Whereas Nigeria’s long-term overseas forex score stays at ‘B’, Fitch says the financial path taken since mid-2023 is beginning to bear fruit.
The reforms—change price liberalisation, tighter financial coverage, removing of gasoline subsidies, and an finish to deficit monetisation—have improved macroeconomic credibility, decreased distortions, and enhanced resilience to shocks.
“We’re seeing clear indicators of elevated dedication to market-based reforms below President Tinubu’s administration,” Fitch acknowledged. “Whereas challenges stay, Nigeria’s trajectory has shifted towards stability and better investor confidence.”
FX reforms stabilise market, although dangers stay
A key turning level was the Central Financial institution of Nigeria’s introduction of a brand new FX matching platform and FX code in 2024 to reinforce worth discovery and transparency. Following a 40% naira depreciation final 12 months, these reforms helped slim the official-parallel market hole and boosted FX liquidity.
- Web FX inflows via official and autonomous channels surged by 89% in This fall 2024, in comparison with an 8% rise the earlier 12 months. Nonetheless, Fitch expects modest depreciation within the quick time period, significantly as exterior dangers mount.

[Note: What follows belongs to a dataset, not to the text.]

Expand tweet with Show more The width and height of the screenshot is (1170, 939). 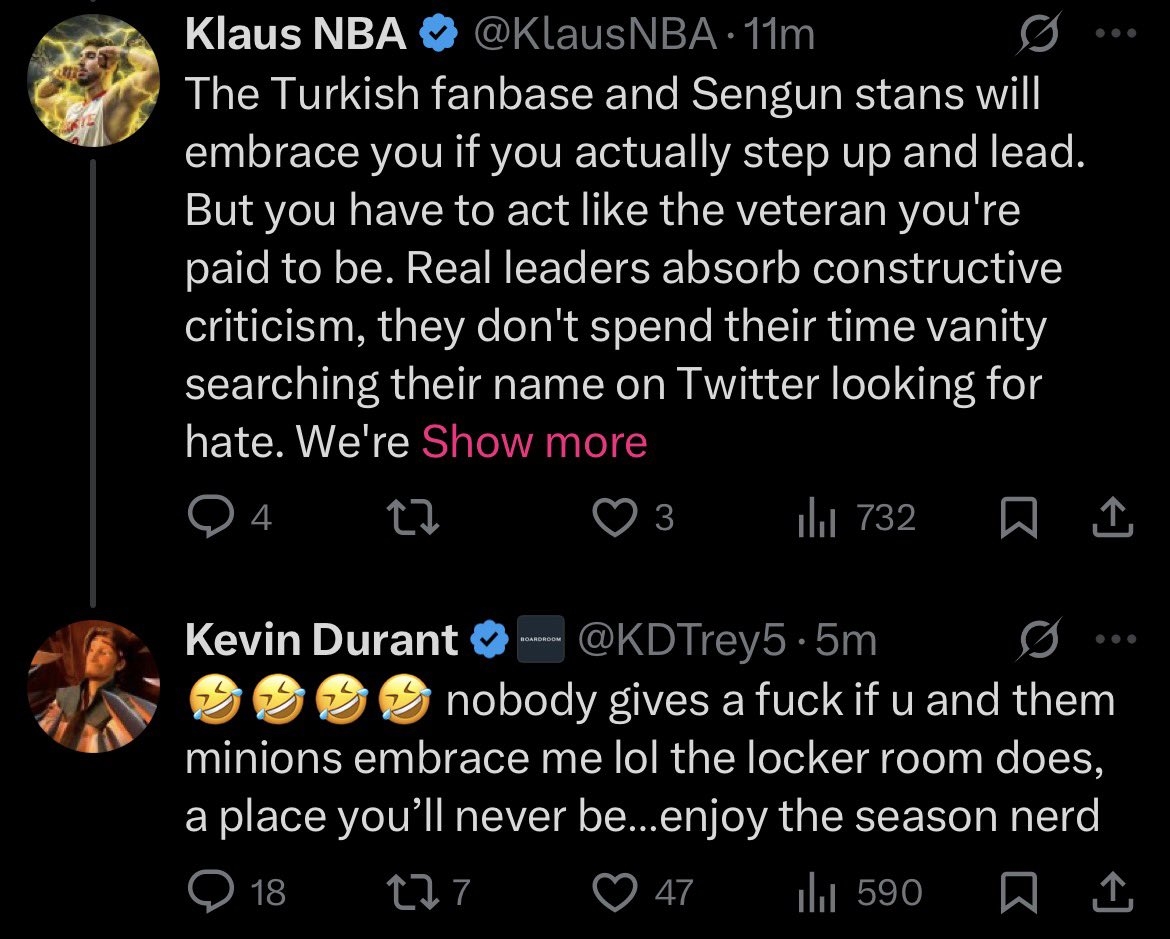click(534, 442)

- Among the many most urgent is the newly introduced 14% U.S. tariff on Nigerian exports. Enterprise leaders such because the President of NACCIMA have warned that the tariff may considerably scale back FX inflows and worsen naira volatility. JPMorgan echoed comparable issues, warning traders that the tariff—mixed with falling oil costs—may derail latest progress in change price stability.
Inflation stays excessive regardless of tighter financial stance: Inflation cooled to 23.2% in February 2025 below a rebased CPI however stays nicely above the ‘B’ score median of 4.3%. The CBN has responded with a cumulative 875 foundation level improve in rates of interest since February 2024, bringing the coverage price to 27.5%.
Fitch believes the CBN will keep away from prematurely easing charges, as financial stability is crucial to sustaining the positive aspects from ongoing reforms. Inflation is projected to common 22% in 2025 and 20% in 2026.
Exterior reserves enhance, however buffers nonetheless fragile: Gross reserves climbed to $41 billion by end-2024, earlier than easing to $38 billion attributable to exterior debt servicing, together with a $1.1 billion Eurobond compensation due in November.
Nigeria’s present account recorded a $6.8 billion surplus in 2024 (6.6% of GDP), aided by FX formalisation and decreased import prices.
Web exterior reserves stand at about $23 billion, and the CBN has decreased its reliance on FX swaps, with such liabilities now simply 14% of gross reserves—down from 25% in November.
Refinery growth, oil output restoration provide help: The Dangote Refinery is predicted to scale as much as 0.65 mbpd by mid-2025 from 0.55 mbpd presently, assembly home gasoline wants and decreasing reliance on imports, which account for practically a 3rd of Nigeria’s items imports. Oil manufacturing (excluding condensates) is projected to rise to 1.43 mbpd in 2025, up from 1.34 mbpd, although nonetheless under pre-2019 ranges attributable to underinvestment.
Fiscal pressures persist, banking dangers develop: Regardless of efforts to spice up non-oil revenues, Fitch forecasts Nigeria’s fiscal deficit will common 4.2% of GDP in 2025–2026, pushed by rising wage payments, debt servicing, and pre-election spending.
Basic authorities income stays structurally low, with interest-to-revenue ratios hovering round 30% (and practically 50% on the federal degree).
The banking sector additionally faces mounting strain. Non-performing loans stood at 4.9% in November 2024 and are anticipated to rise additional attributable to excessive inflation and elevated rates of interest. Although banking belongings are comparatively insulated, Fitch expects M&A exercise to speed up amongst smaller banks struggling to fulfill new capital thresholds.
Governance stays a drag on credit score profile: Fitch flagged weak institutional capability and governance as key constraints. Nigeria ranks within the nineteenth percentile of the World Financial institution Governance Indicators, reflecting ongoing challenges with corruption, regulatory enforcement, and the rule of legislation.